An Android security suite is essential for people who take little care when visiting pages or downloading applications of dubious origin. The problem is the vast majority of antivirus programs that claim to protect the user from malware have turned out to be fraud.
According to a study published by AV-Comparatives, of 250 antivirus available in Google Play that were analyzed during the month of January, two thirds detected less than 30% of malware for Android, while others were removed from the Play Store for not meeting minimum privacy requirements and for monetizing abusive practices.
The study was conducted on Samsung Galaxy S9 terminals running Android 8.0 and Nexus 5 with Android 6.01. Using an automated environment, antivirus products were exposed to more than 2000 threats. The procedure consisted of downloading an infected .apk file, then installing and running it.
At each step, AV-Comparatives gave each antivirus time to detect the malware. Some of them did it and blocked it immediately. To be exact, a total of 80 applications discovered at least 30% of the threats and did not give a false positive.

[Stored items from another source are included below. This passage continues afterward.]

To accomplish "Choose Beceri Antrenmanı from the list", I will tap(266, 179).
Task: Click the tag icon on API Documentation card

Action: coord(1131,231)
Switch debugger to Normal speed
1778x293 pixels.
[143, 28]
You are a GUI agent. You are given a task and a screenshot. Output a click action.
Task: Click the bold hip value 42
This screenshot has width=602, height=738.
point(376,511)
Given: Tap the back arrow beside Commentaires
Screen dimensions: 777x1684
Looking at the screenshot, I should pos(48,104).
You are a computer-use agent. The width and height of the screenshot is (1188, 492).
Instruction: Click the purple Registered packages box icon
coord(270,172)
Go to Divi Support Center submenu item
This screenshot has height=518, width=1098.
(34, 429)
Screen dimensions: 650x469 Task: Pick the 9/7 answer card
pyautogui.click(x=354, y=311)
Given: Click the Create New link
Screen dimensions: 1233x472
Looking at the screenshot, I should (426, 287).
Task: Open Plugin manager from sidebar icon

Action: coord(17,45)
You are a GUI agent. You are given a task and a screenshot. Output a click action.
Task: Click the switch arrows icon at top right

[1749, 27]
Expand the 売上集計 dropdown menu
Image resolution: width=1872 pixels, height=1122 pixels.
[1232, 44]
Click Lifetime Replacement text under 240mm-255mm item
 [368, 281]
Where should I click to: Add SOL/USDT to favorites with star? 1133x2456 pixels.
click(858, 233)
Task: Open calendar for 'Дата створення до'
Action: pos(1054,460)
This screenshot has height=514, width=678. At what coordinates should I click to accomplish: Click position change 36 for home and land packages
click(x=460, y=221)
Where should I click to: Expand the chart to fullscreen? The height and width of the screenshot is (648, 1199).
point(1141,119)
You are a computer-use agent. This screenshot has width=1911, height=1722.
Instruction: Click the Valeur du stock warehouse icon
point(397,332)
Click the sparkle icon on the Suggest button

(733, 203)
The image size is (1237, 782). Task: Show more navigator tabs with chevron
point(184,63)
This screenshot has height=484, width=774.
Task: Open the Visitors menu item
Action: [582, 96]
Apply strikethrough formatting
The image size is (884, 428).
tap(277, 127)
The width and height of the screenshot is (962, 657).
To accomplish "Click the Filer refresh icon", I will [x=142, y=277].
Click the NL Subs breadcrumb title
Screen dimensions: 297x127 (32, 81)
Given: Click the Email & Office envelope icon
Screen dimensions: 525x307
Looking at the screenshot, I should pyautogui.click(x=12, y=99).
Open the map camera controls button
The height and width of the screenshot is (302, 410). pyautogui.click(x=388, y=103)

Most of the antivirus analyzed were detected as Trojans by security applications of recognized companies. Apparently these were made by amateur developers who downloaded design templates and used a blacklist as a detection mechanism. Another curious element was that the same antivirus did not add itself to the white list, so it was considered a threat in its analysis.
From the test only 23 applications were able to detect 100% of the malware. The list includes Avast, AVG, Avira, Bitdefender, ESET, Kaspersky Lab, McAfee, Sophos, Symantec and Trend Micro, to name a few.
AV-Comparatives recommends using only anti-virus software from reputable security companies. It also invites you not to be guided by the number of downloads or user reviews, since most of the time, these are written (or paid) by the developers themselves to inflate the popularity of the application.